Towards an African Canadian Art History: Art, Memory, and Resistance
BooksTowards an African Canadian Art History: Art, Memory, and Resistance, is the first book to consolidate the field of African Canadian Art History. Despite the centuries-long presence of Africans in Canada, black Canadian artistic and cultural production has been summarily neglected. Although Canadian participation in Transatlantic Slavery resulted in a repository of often stereotypical images of black subjects which parallels that of other western nations, Canada’s artistic investments in colonial ideals of blackness have yet to be fully examined or challenged.
Drawing from the established fields of African American Art History, Race and Representation, and The Visual Culture of Slavery, the contributors argue for an African Canadian Art History which can simultaneously examine the artistic contributions of black Canadian artists within their unique historical contexts, critique the colonial representation of black subjects by white artists, and contest the customary racial homogeneity of Canadian Art History.
The book examines art, artists, and visual and material culture from the eighteenth century to the present. Posing a conscious challenge to the boundaries of traditional art historical understandings of artistic value and worth, this ground-breaking book explores “high,” “low,” and popular art across various media including caricature, conceptual art, dolls, dress, advertisements, genre studies, landscapes, and portraiture. Towards and African Canadian Art History points us in a new direction, encouraging movement towards artistic, scholarly, and art historical futures which are more inclusive, while calling for the acknowledgement of black artists and subjects in their unique Canadian-ness as well as their shared African and Black Diasporic histories.

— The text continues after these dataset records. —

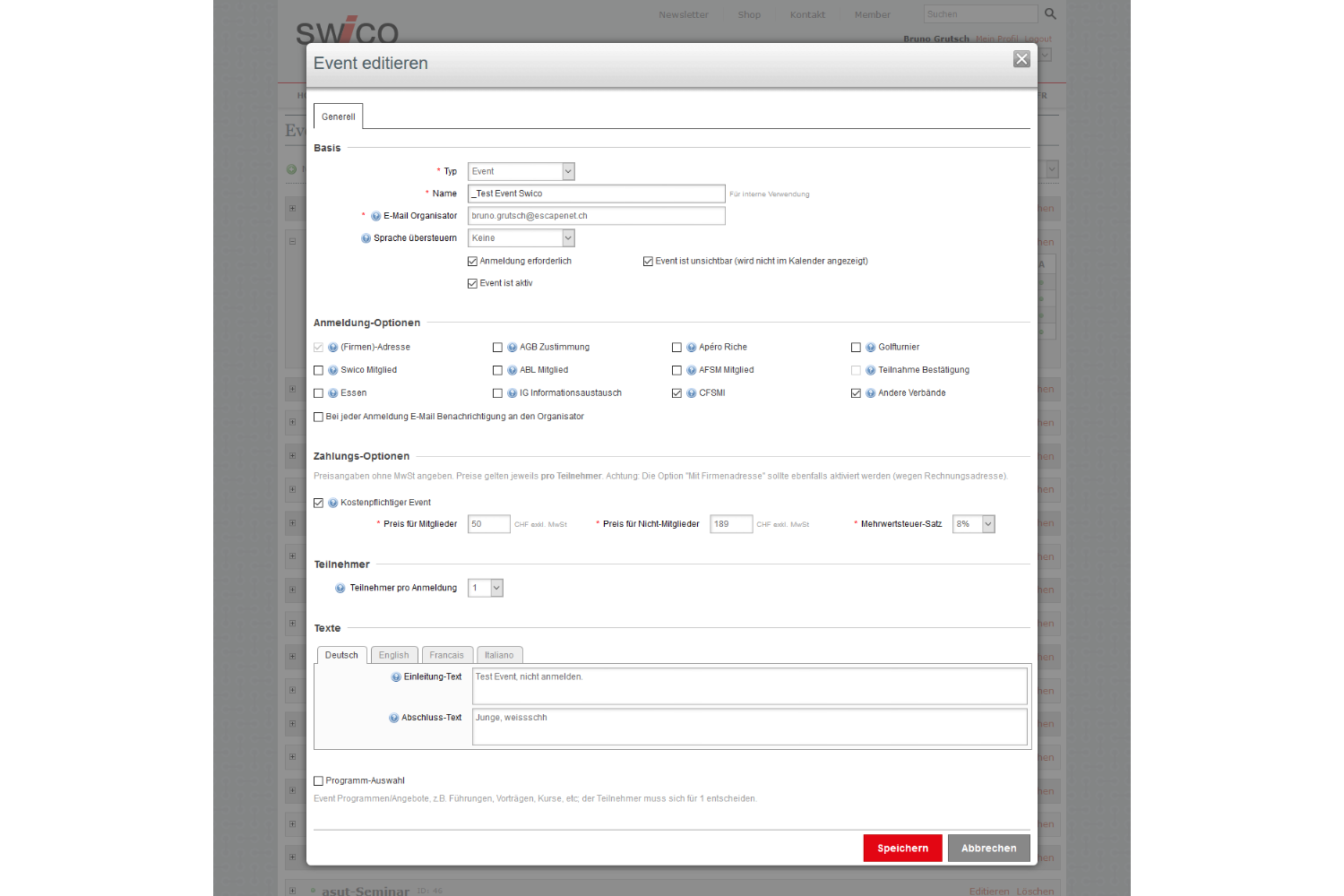
Task: Click help icon beside Kostenpflichtiger Event
Action: coord(332,503)
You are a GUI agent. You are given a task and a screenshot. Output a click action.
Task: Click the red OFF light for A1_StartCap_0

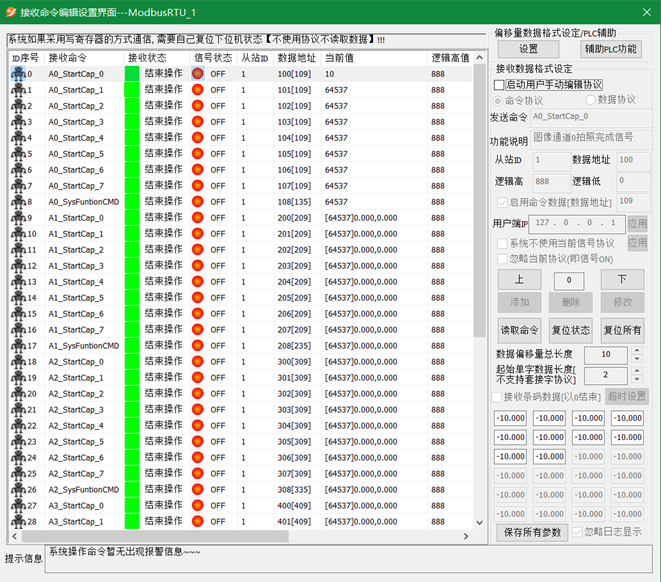pyautogui.click(x=198, y=218)
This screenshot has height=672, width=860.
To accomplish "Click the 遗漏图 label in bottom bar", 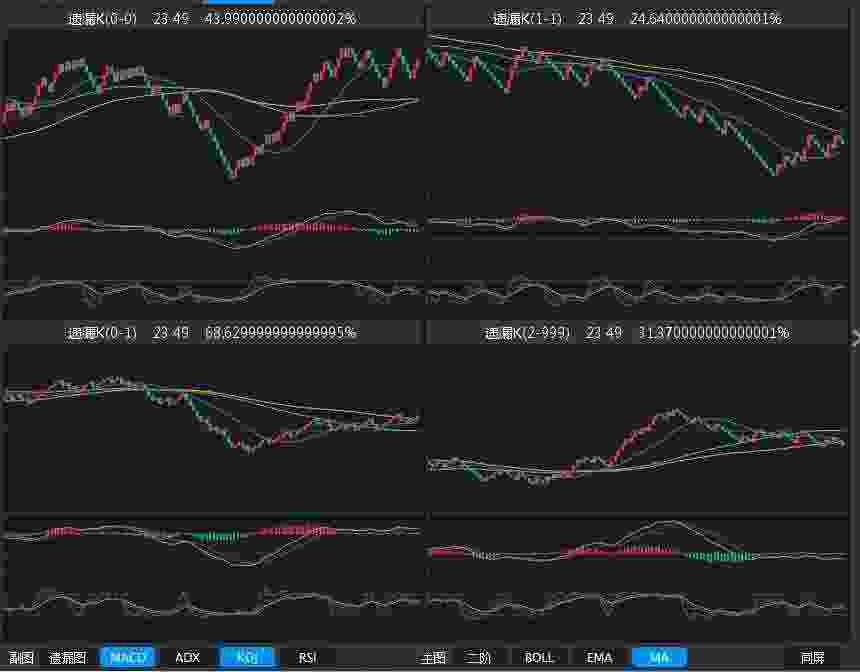I will pyautogui.click(x=68, y=657).
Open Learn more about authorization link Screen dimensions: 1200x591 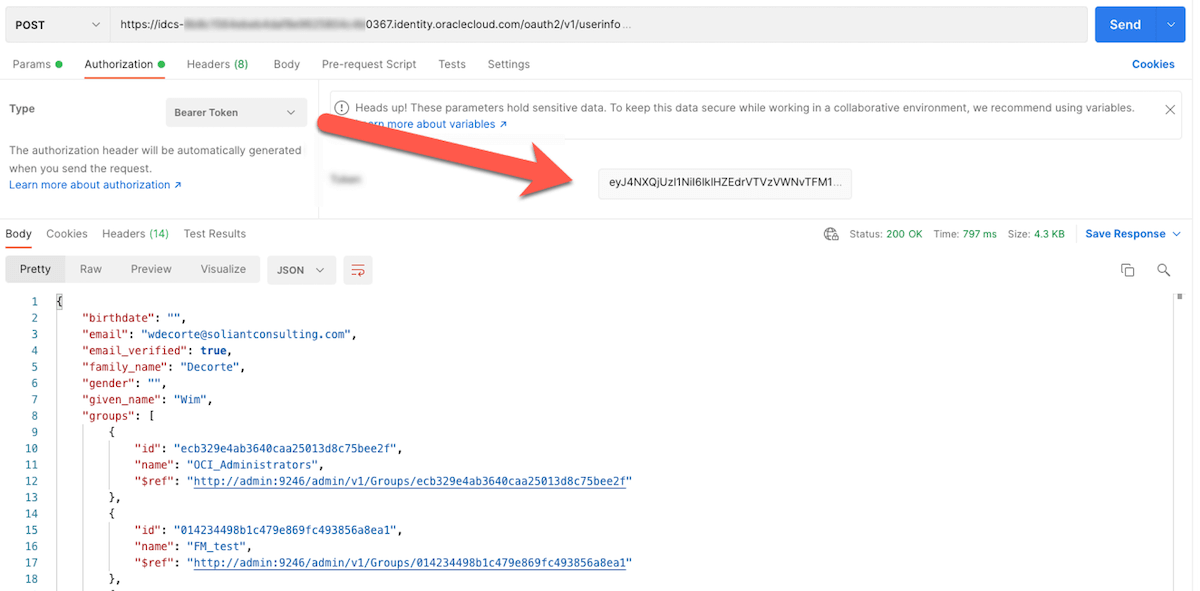tap(95, 185)
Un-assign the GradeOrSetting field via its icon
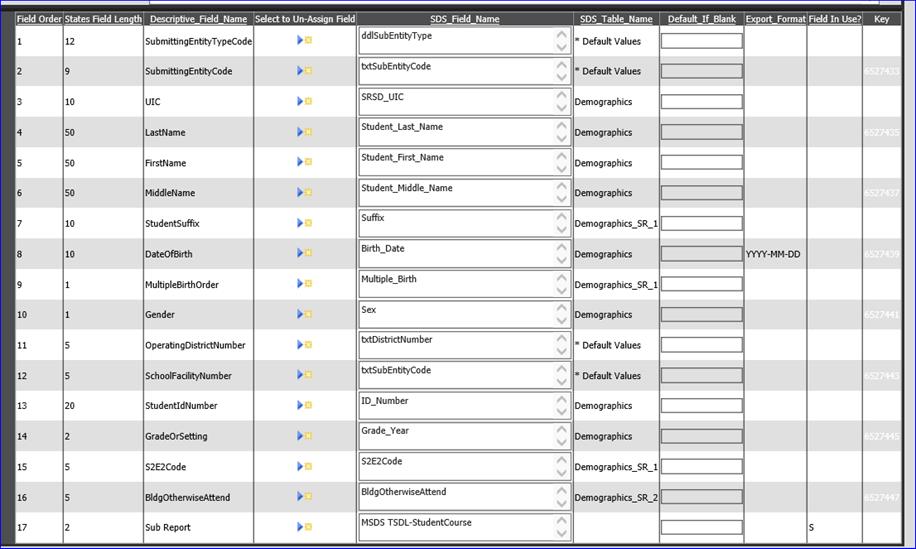Image resolution: width=916 pixels, height=549 pixels. [x=304, y=436]
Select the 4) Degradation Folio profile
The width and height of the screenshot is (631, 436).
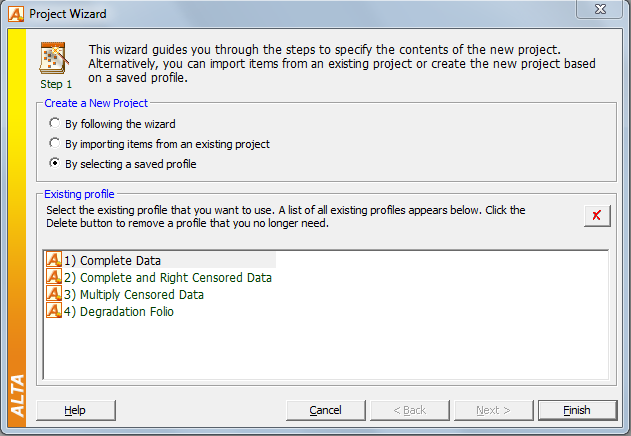point(118,311)
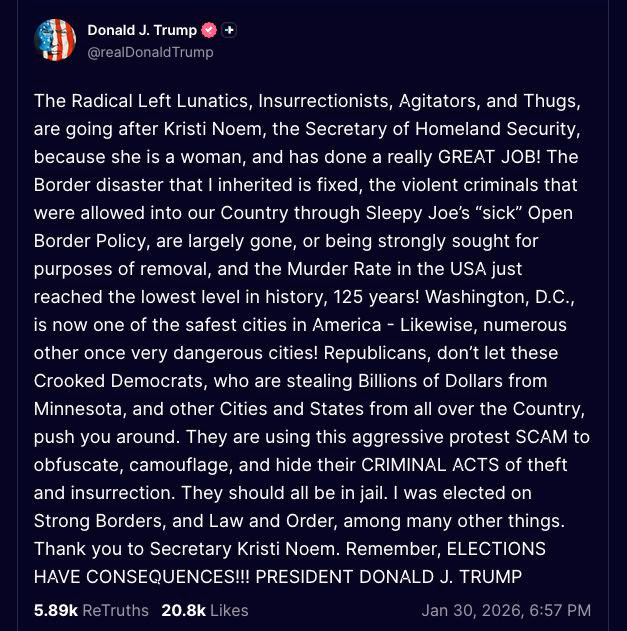Open the flag-painted profile avatar
Viewport: 627px width, 631px height.
click(x=55, y=41)
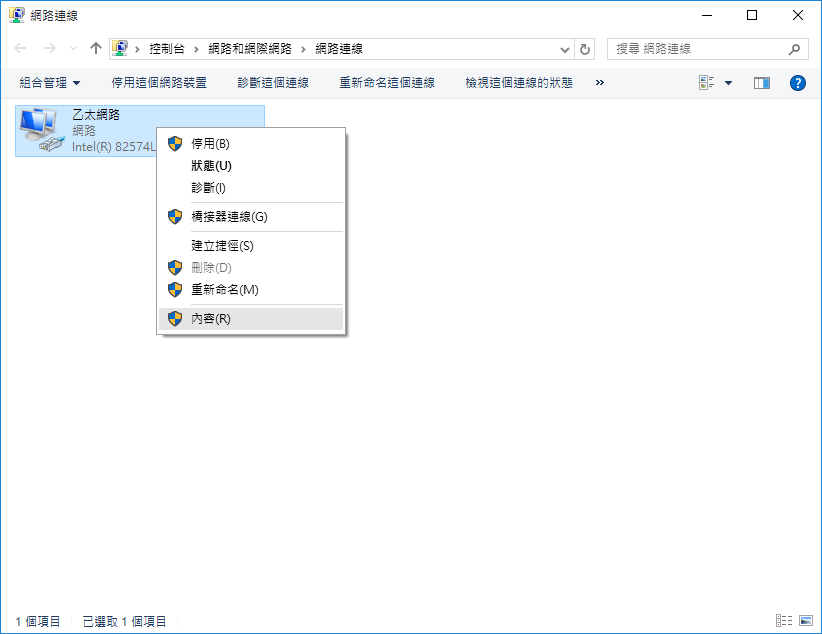The image size is (822, 634).
Task: Click the change view layout icon
Action: pyautogui.click(x=708, y=83)
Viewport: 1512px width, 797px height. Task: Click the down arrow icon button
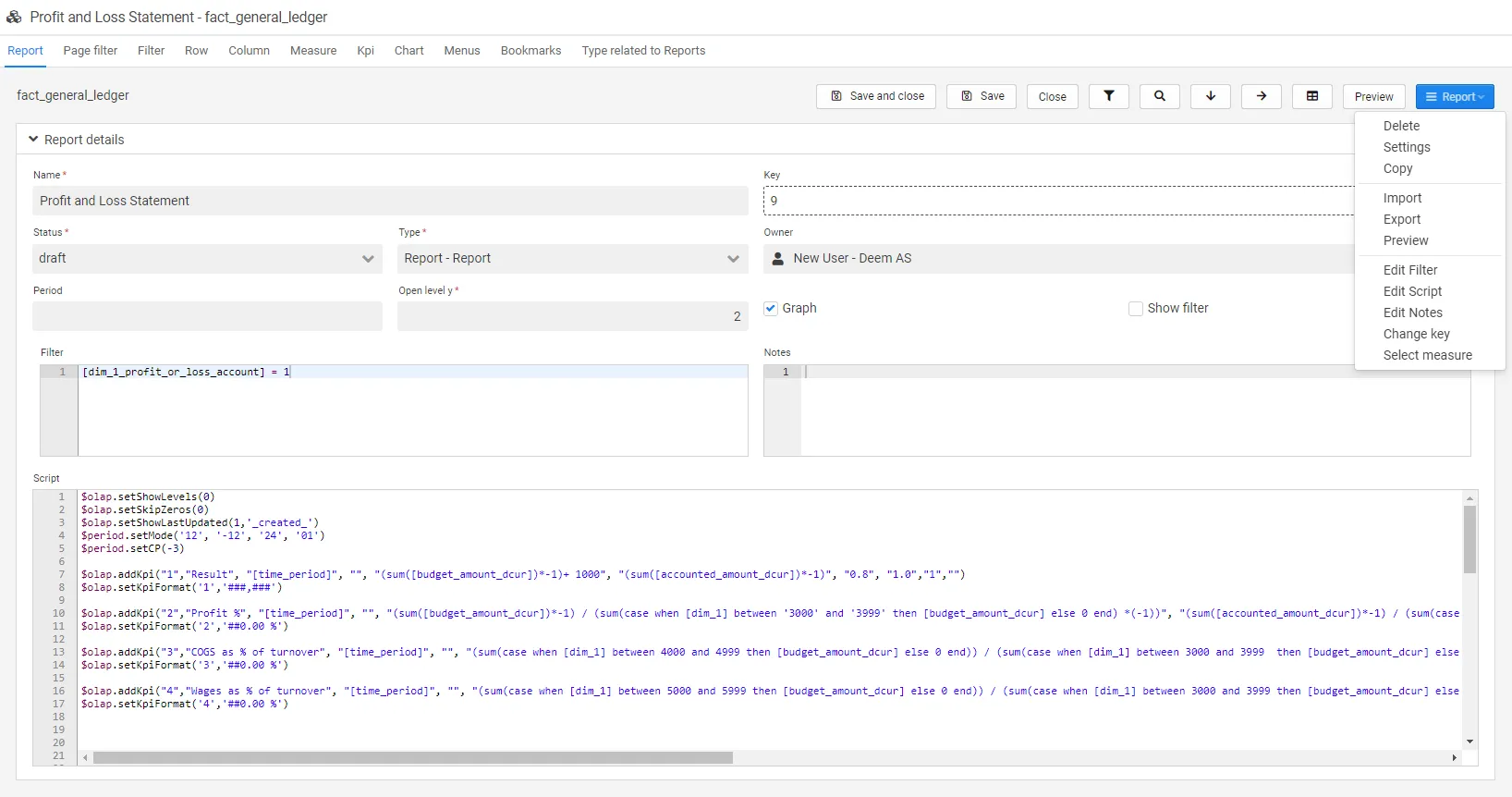[1210, 96]
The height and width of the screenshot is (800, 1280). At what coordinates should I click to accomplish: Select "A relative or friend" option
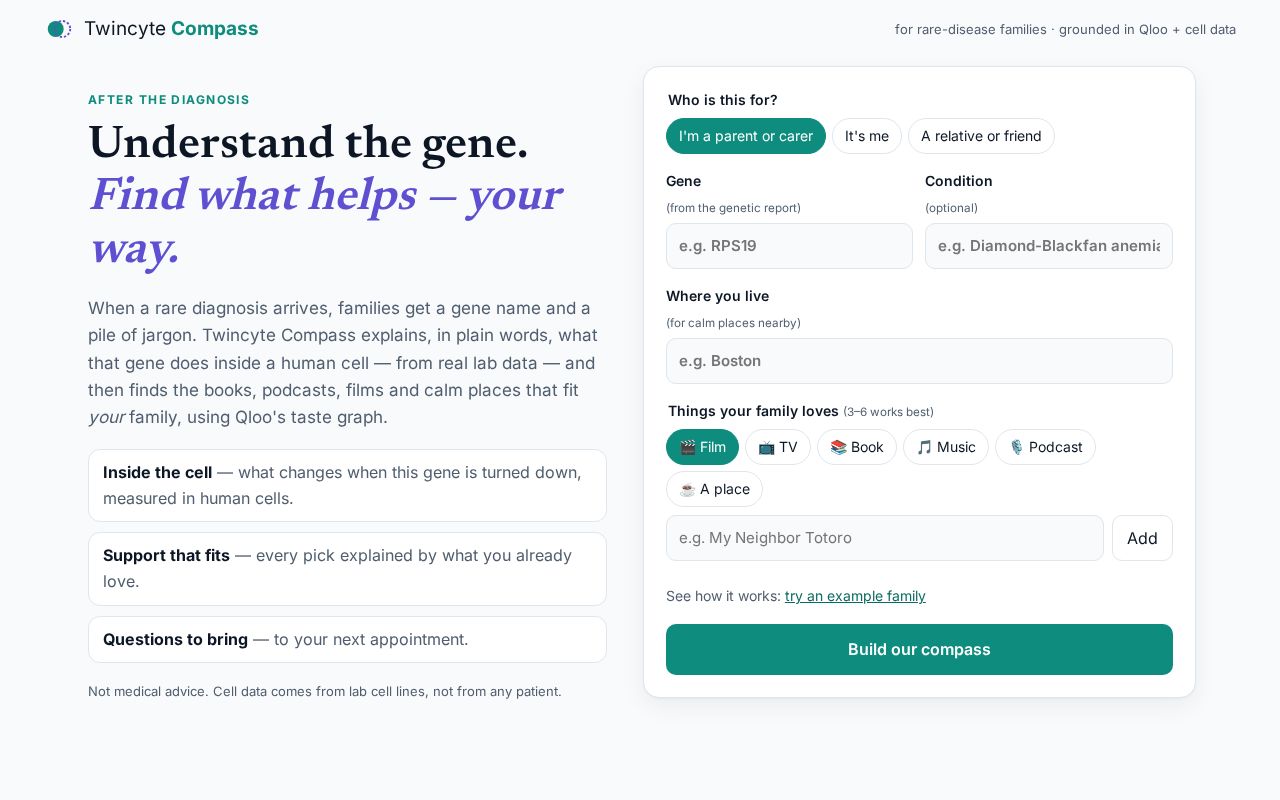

Praise for “Towards an African Canadian Art History”
Towards an African Canadian Art History: Art, Memory, and Resistance, edited by Charmaine A. Nelson, is the first book to break new ground in the underdeveloped field of race and blackness in Canadian art history. Spanning histories from 1752 to 2012, this collection of essays addresses the African diaspora in Canada through topics ranging from cultural resistance, institutional critique, contemporary art, blackface minstrelsy and newspaper classifieds showing runaway slaves and slaves for sale”. Towards an African Canadian Art History asserts space for Black subjects and anti-racism research in Canadian art, culture and history. The book is a declaration of an emerging field, with ramifications for how we think about race and the institutional racism that persists. This collection confronts readers with a troubled cultural and social history that has yet to be acknowledged. Confronting and confessing this past reveals a fuller and more complex narrative beyond benevolent Canadian cultural myths, and such recognition is crucial for understanding or acting on uncomfortable issues of race and violence today.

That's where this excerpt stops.